Lo bueno es, sin embargo, que la inmensa mayoría de los mexicanos ni siquiera se enteró de la excarcelación de los asesinos de Acteal, o de las nuevas formas de represión made in Colombia que se fraguan, y de ningún otro asunto, trascendente o no, porque México, sí, ¡México, nuestro querido México!, le ganó 2-1 a Estados Unidos y eso es lo único que cuenta y por lo cual merece la pena vivir borrachos de gloria hasta que termine el campeonato mundial de Sudáfrica.
La victoria de México, ¡de todo México!, sobre el equipo de Estados Unidos es mil veces más importante que el anuncio, hecho el martes por Agustín Carstens, cuando dijo que en 2010 el país dejará de captar 316 mil millones de pesos por concepto de venta de petróleo y, por lo tanto, el gobierno recortará todos los programas sociales, no fomentará las actividades productivas, no construirá la nueva refinería (pero seguirá importando gasolina y cobrando comisiones por ello), despedirá a más burócratas y aplicará IVA a alimentos y medicinas, pero no rebajará los sueldos de ninguno de los altos funcionarios, ni disminuirá sus privilegios, ni pronunciará la palabra austeridad.
Al contrario, subirán todos los precios, se perderán cientos de miles de empleos, se recrudecerá la inseguridad y se multiplicarán las fuerzas represivas, pero sólo pensaremos en una cosa mágica, fascinante y extraordinaria: el futbol.

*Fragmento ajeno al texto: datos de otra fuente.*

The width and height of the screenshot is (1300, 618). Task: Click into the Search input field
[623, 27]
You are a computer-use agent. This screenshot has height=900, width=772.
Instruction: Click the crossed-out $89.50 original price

Y cuando México, ¡sí, todo México!, tenga su boleto para irse a Sudáfrica, Televisa se encargará de mantenernos extasiados y anestesiados, incluso cuando no nos quede otro remedio que ir al Monte a empeñar la televisión. ¡Ah, qué maravillosos días se avecinan!
Por lo pronto, hay que ir al cine a ver Corazón del tiempo, la película que durante años y con enormes sacrificios escribieron Hermann Bellinghausen y Alberto Cortés, antes de filmarla en la selva Lacandona, con los miembros de una comunidad zapatista que relatan su propia vida, entretejida con la historia de amor entre una mujer que se quiere casar con un soldado del EZLN, pero tiene en contra la opinión de su familia. Un proyecto cinematográfico admirable, que desde su gestación contó con la simpatía y el apoyo de Robert Redford.